CFCO actually offers a more significant level of choice and liberty to disabled Americans. Those who receive these services are assessed during qualification as needing “an institutional level of care,” meaning that without home- and community-based services, they would be forced to live in a nursing home or other long-term institution. The existence of these services allows them to live more independently and stay in their own homes. Furthermore, CFC aims to give Medicaid beneficiaries a greater hand in directing these services. One of the required services that all states electing to use CFCO must offer is training on how to hire, manage, and fire attendants for care. Those who use HCBS have a much greater hand in choosing who gets to provide their care. While Speaker Ryan and other proponents of the ACA’s repeal claim that the ACA has given health care consumers fewer choices for health care services, the exact opposite is true for millions of Americans who qualify for CFCO.

What Will Repeal Mean for CFCO?

Prior to the ACA, and in states that have not chosen to implement CFCO, states offered waivers so that people could receive the supports they needed.
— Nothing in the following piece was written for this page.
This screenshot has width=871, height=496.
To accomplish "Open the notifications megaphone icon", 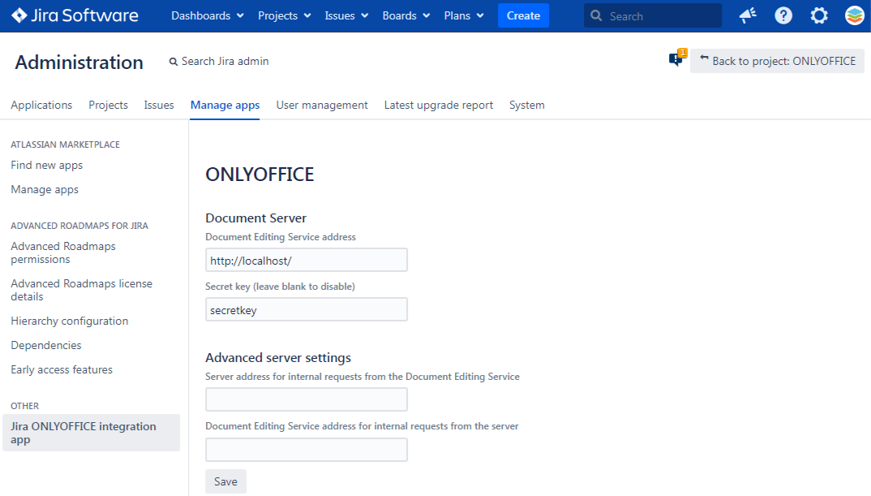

These waivers were and are inferior to CFCO because they cap services, have waiting lists, and can limit services to certain sections of the state.

The repeal of the ACA has a simple but devastating effect on the medical and lifestyle choices,and liberty, of millions of Americans. Without CFCO and MFP, access to home- and community-based services will be significantly reduced, and those who require an institutional level of care will be far less financially capable of receiving that care in their homes and communities. More and more disabled citizens will be forced into institutional settings that are much more restrictive, including intermediate care facilities (ICFs), nursing facilities, and institutions for mental health. They will lose these new options that give them greater control over the services they receive. In California alone, it is estimated that 500,000 people could see a reduction in receiving long-term services and supports (LTSS).

No law is perfect, and the Affordable Care Act may certainly have some provisions or implications that need to be examined and fixed so that it can benefit more Americans. However, a repeal of the law could have a catastrophic effect on the millions of disabled citizens who want and deserve the same opportunity to live in their homes as anybody else. By repealing the law completely without saving these provisions, proponents of repeal will actually do the opposite of what they are claiming, and will give a significant number of Americans less control over their medical care, less access to vital services and supports, and fewer opportunities to live in their communities.